**SUPPLIED ENTRIES:**
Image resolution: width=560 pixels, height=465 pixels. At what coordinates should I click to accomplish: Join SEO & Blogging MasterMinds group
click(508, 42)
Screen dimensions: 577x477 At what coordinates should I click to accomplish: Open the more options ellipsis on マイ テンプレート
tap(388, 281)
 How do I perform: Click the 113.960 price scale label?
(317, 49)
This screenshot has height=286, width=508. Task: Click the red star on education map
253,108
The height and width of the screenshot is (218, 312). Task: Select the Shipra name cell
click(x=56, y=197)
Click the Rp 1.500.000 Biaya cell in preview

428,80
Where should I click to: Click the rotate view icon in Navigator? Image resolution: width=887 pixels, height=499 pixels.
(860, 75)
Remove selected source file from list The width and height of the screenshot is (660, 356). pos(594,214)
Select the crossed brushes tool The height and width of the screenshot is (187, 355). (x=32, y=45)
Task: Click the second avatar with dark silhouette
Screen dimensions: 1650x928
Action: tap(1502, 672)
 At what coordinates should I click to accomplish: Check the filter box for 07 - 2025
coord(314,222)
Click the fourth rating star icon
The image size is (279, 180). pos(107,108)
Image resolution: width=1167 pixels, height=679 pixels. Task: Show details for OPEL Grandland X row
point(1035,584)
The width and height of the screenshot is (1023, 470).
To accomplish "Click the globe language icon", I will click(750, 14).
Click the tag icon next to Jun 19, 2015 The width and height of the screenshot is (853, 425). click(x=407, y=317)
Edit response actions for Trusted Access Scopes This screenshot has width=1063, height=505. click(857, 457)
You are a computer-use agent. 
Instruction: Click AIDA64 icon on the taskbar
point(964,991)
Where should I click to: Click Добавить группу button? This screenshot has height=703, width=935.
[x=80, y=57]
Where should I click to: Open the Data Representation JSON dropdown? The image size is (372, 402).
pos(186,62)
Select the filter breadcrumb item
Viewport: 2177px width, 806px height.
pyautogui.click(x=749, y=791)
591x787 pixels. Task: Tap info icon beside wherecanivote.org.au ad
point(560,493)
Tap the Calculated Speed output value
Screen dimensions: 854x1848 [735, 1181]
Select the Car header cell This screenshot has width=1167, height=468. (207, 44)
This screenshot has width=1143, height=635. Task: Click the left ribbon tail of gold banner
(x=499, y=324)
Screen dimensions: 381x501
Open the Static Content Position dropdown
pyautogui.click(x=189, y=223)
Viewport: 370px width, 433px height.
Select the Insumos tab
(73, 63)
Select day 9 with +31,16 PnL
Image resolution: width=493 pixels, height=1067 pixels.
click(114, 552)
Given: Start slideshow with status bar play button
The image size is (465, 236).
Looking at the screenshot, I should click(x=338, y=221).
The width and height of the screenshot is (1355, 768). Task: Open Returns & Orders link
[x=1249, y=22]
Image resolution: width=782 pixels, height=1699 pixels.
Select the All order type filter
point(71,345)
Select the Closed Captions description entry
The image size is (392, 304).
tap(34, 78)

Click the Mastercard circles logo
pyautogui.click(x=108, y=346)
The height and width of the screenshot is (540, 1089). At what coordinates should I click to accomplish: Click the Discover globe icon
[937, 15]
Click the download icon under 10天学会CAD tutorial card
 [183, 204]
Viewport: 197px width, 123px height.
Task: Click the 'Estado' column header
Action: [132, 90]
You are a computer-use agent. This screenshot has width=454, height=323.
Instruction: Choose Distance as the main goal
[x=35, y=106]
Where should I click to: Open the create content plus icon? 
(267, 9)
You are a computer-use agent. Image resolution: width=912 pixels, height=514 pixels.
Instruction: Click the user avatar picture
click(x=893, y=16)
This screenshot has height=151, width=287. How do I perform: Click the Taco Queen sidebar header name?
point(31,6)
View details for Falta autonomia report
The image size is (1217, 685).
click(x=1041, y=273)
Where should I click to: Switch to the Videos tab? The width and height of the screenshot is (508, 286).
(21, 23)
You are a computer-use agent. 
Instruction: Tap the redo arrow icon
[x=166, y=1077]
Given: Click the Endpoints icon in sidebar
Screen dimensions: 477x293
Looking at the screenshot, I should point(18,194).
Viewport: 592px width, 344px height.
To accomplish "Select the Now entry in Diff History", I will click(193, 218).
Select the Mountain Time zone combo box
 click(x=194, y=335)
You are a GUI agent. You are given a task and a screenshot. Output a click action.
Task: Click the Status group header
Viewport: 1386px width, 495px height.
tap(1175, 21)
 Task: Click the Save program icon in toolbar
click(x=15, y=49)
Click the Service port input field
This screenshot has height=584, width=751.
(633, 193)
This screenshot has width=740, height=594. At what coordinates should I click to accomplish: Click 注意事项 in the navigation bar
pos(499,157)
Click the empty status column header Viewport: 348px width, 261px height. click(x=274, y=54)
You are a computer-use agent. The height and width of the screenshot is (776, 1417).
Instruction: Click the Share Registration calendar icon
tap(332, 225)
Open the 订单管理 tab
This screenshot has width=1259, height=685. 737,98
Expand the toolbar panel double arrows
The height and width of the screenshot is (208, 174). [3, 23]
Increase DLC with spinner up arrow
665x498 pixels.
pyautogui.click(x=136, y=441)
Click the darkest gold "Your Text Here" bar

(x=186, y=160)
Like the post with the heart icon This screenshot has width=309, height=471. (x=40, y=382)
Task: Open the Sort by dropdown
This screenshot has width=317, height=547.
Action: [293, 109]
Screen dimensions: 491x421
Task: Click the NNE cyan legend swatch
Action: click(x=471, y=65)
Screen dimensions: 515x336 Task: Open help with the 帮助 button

**WHAT TO WORK ON:** Copy every one of the rows above word for word, with nothing changed.

**RESULT BELOW:**
Image resolution: width=560 pixels, height=465 pixels. At what coordinates should I click to accomplish: Join SEO & Blogging MasterMinds group
click(508, 42)
Screen dimensions: 577x477 At what coordinates should I click to accomplish: Open the more options ellipsis on マイ テンプレート
tap(388, 281)
 How do I perform: Click the 113.960 price scale label?
(317, 49)
This screenshot has height=286, width=508. Task: Click the red star on education map
253,108
The height and width of the screenshot is (218, 312). Task: Select the Shipra name cell
click(x=56, y=197)
Click the Rp 1.500.000 Biaya cell in preview

428,80
Where should I click to: Click the rotate view icon in Navigator? Image resolution: width=887 pixels, height=499 pixels.
(860, 75)
Remove selected source file from list The width and height of the screenshot is (660, 356). pos(594,214)
Select the crossed brushes tool The height and width of the screenshot is (187, 355). (x=32, y=45)
Task: Click the second avatar with dark silhouette
Screen dimensions: 1650x928
Action: tap(1502, 672)
 At what coordinates should I click to accomplish: Check the filter box for 07 - 2025
coord(314,222)
Click the fourth rating star icon
The image size is (279, 180). pos(107,108)
Image resolution: width=1167 pixels, height=679 pixels. Task: Show details for OPEL Grandland X row
point(1035,584)
The width and height of the screenshot is (1023, 470).
To accomplish "Click the globe language icon", I will click(750, 14).
Click the tag icon next to Jun 19, 2015 The width and height of the screenshot is (853, 425). click(x=407, y=317)
Edit response actions for Trusted Access Scopes This screenshot has width=1063, height=505. click(857, 457)
You are a computer-use agent. 
Instruction: Click AIDA64 icon on the taskbar
point(964,991)
Where should I click to: Click Добавить группу button? This screenshot has height=703, width=935.
[x=80, y=57]
Where should I click to: Open the Data Representation JSON dropdown? The image size is (372, 402).
pos(186,62)
Select the filter breadcrumb item
Viewport: 2177px width, 806px height.
pyautogui.click(x=749, y=791)
591x787 pixels. Task: Tap info icon beside wherecanivote.org.au ad
point(560,493)
Tap the Calculated Speed output value
Screen dimensions: 854x1848 [735, 1181]
Select the Car header cell This screenshot has width=1167, height=468. (207, 44)
This screenshot has width=1143, height=635. Task: Click the left ribbon tail of gold banner
(x=499, y=324)
Screen dimensions: 381x501
Open the Static Content Position dropdown
pyautogui.click(x=189, y=223)
Viewport: 370px width, 433px height.
Select the Insumos tab
(73, 63)
Select day 9 with +31,16 PnL
Image resolution: width=493 pixels, height=1067 pixels.
click(114, 552)
Given: Start slideshow with status bar play button
The image size is (465, 236).
Looking at the screenshot, I should click(x=338, y=221).
The width and height of the screenshot is (1355, 768). Task: Open Returns & Orders link
[x=1249, y=22]
Image resolution: width=782 pixels, height=1699 pixels.
Select the All order type filter
point(71,345)
Select the Closed Captions description entry
The image size is (392, 304).
tap(34, 78)

Click the Mastercard circles logo
pyautogui.click(x=108, y=346)
The height and width of the screenshot is (540, 1089). At what coordinates should I click to accomplish: Click the Discover globe icon
[937, 15]
Click the download icon under 10天学会CAD tutorial card
 [183, 204]
Viewport: 197px width, 123px height.
Task: Click the 'Estado' column header
Action: [132, 90]
You are a computer-use agent. This screenshot has width=454, height=323.
Instruction: Choose Distance as the main goal
[x=35, y=106]
Where should I click to: Open the create content plus icon? 
(267, 9)
You are a computer-use agent. Image resolution: width=912 pixels, height=514 pixels.
Instruction: Click the user avatar picture
click(x=893, y=16)
This screenshot has height=151, width=287. How do I perform: Click the Taco Queen sidebar header name?
point(31,6)
View details for Falta autonomia report
The image size is (1217, 685).
click(x=1041, y=273)
Where should I click to: Switch to the Videos tab? The width and height of the screenshot is (508, 286).
(21, 23)
You are a computer-use agent. 
Instruction: Tap the redo arrow icon
[x=166, y=1077]
Given: Click the Endpoints icon in sidebar
Screen dimensions: 477x293
Looking at the screenshot, I should point(18,194).
Viewport: 592px width, 344px height.
To accomplish "Select the Now entry in Diff History", I will click(193, 218).
Select the Mountain Time zone combo box
 click(x=194, y=335)
You are a GUI agent. You are given a task and a screenshot. Output a click action.
Task: Click the Status group header
Viewport: 1386px width, 495px height.
tap(1175, 21)
 Task: Click the Save program icon in toolbar
click(x=15, y=49)
Click the Service port input field
This screenshot has height=584, width=751.
(633, 193)
This screenshot has width=740, height=594. At what coordinates should I click to accomplish: Click 注意事项 in the navigation bar
pos(499,157)
Click the empty status column header Viewport: 348px width, 261px height. click(x=274, y=54)
You are a computer-use agent. The height and width of the screenshot is (776, 1417).
Instruction: Click the Share Registration calendar icon
tap(332, 225)
Open the 订单管理 tab
This screenshot has width=1259, height=685. 737,98
Expand the toolbar panel double arrows
The height and width of the screenshot is (208, 174). [3, 23]
Increase DLC with spinner up arrow
665x498 pixels.
pyautogui.click(x=136, y=441)
Click the darkest gold "Your Text Here" bar

(x=186, y=160)
Like the post with the heart icon This screenshot has width=309, height=471. (x=40, y=382)
Task: Open the Sort by dropdown
This screenshot has width=317, height=547.
Action: [293, 109]
Screen dimensions: 491x421
Task: Click the NNE cyan legend swatch
Action: click(x=471, y=65)
Screen dimensions: 515x336 Task: Open help with the 帮助 button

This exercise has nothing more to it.